Kangaroos can grow up to 90 kilograms and if you collide with one, especially at high speed, it may result in loss of control of your vehicle, major vehicle damage, serious personal injury or even death. It is not unknown for struck kangaroos to be thrown up over the bonnet (hood) of a car and crash through the windscreen, severely injuring the occupants.
A sign warning of kangaroos may be placed by the road where there is a known high risk of kangaroos gathering alongside the road or crossing the road at a particular locality. Drivers are advised to take heed of any such sign and slow down, scanning visually from side to side and watch out for any movement from the edges of the road. However kangaroos are so widespread throughout Western Australia that the absence of a warning sign does not mean there is no risk. You must always be vigilant about scanning the road for kangaroos - especially at dusk and dawn.
Kangaroos, like all wild animals, are unpredictable and can move very suddenly and quickly and may be panicked by the sight and sound of a vehicle. They also tend to gather and travel in groups (mobs) and if you see one by the road or on the road, chances are there are others nearby. Do not just focus on the one you have seen.

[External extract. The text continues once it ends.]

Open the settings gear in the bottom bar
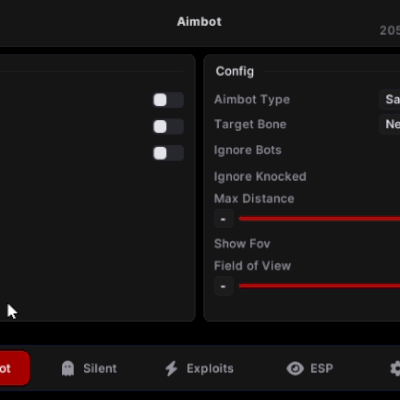The height and width of the screenshot is (400, 400). point(395,369)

Kangaroos usually rest during the day and are most active between dusk and dawn. Travelling at high speeds at night on rural roads can significantly increase your risk of colliding with a kangaroo. Where possible, limit your driving to the daylight hours. If you must drive at night, place your headlights on high beam (but dip them for oncoming traffic), reduce your speed and constantly scan the edges of the road. If you see a vehicle in front of you which has slowed or stopped, the driver may have spotted a kangaroo or other hazard - slow down and be prepared to stop."

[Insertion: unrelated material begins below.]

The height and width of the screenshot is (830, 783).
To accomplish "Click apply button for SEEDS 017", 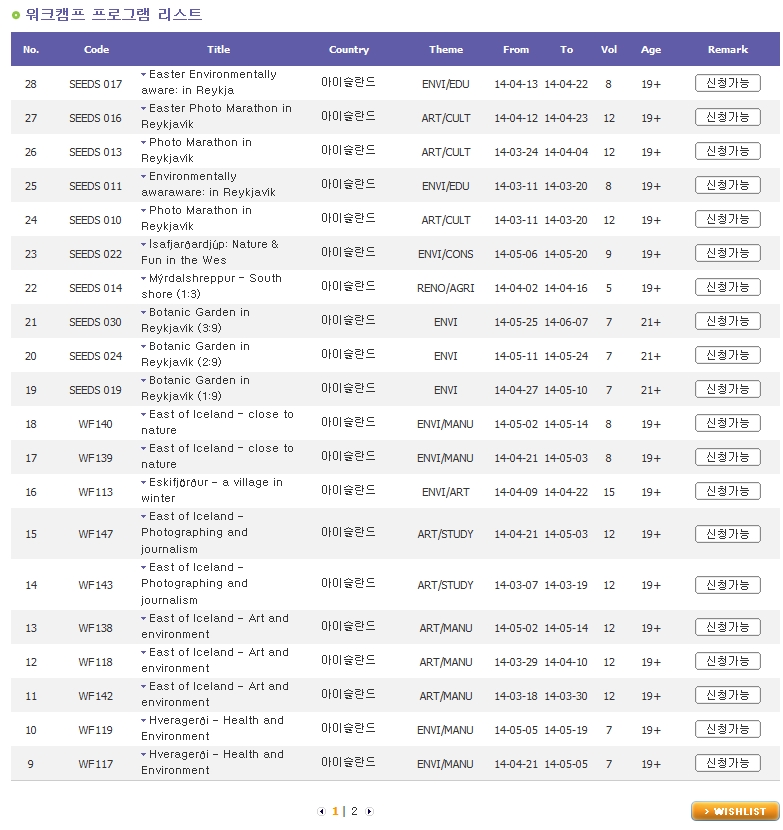I will 727,84.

The rocky coast of south-west Western Australia has some wonderfully scenic aspects but there are dangers present too. High seas and strong swells can make clambering around the rocky outcrops and rock fishing risky so take great care at all times. Watch for signs and obey instructions to keep clear and don't take risks. Fishermen and sightseers have been swept from these rocks and lost their lives when an unforseen king wave has occurred. These rogue waves have claimed many lives over the years, locals and visitors both.
Walk with at least 2 other people where possible.
Carry at least 2 litres of drinking water per person per day.
Take appropriate clothing (hat, waterproof) as weather conditions can change rapidly.
Tell someone where you are going.
Take care when swimming, may beaches have rips and undertows.
Do not walk on black, wet rocks as these can be very slippery.
In the event of a wildfire, move or stay on the coast for your safety.
Snakes are common but rarely seen. Watch where you walk and keep your distance.
Coastal limestone cliffs are fragile at their edges so keep clear of overhangs.
Beware of deep water at creek crossings during winter and after heavy rain.
No one warned me that I would encounter this unusual swarm of Asian B's when I took the BushTucker tour up Margaret River, they were everywhere and very loud, their pointed, poision barbs no less deadly for being delivered in a variety of languages, the males were all drones and the few females aloof and complaining, some even managed to avoid any paddling altogether. Never before has peaceful Margaret River heard the kind of shrilling most often heard in places like Oxford St Sydney, parts of San Francisco or Pataya Beach. Travel journalists, there was even a nice one from Canada who stood out from the crowd and did most of the paddling. Lucky for us they did not stay to complete the tour and buzzed off on their next 10second adventure and left the beautiful river peaceful once more.
Lake Cave is not for the disabled or hugely unfit. There are 300 steps to the floor of the cavern and while going down can be disconcerting, climbing back up can really knock the stuffing out of you.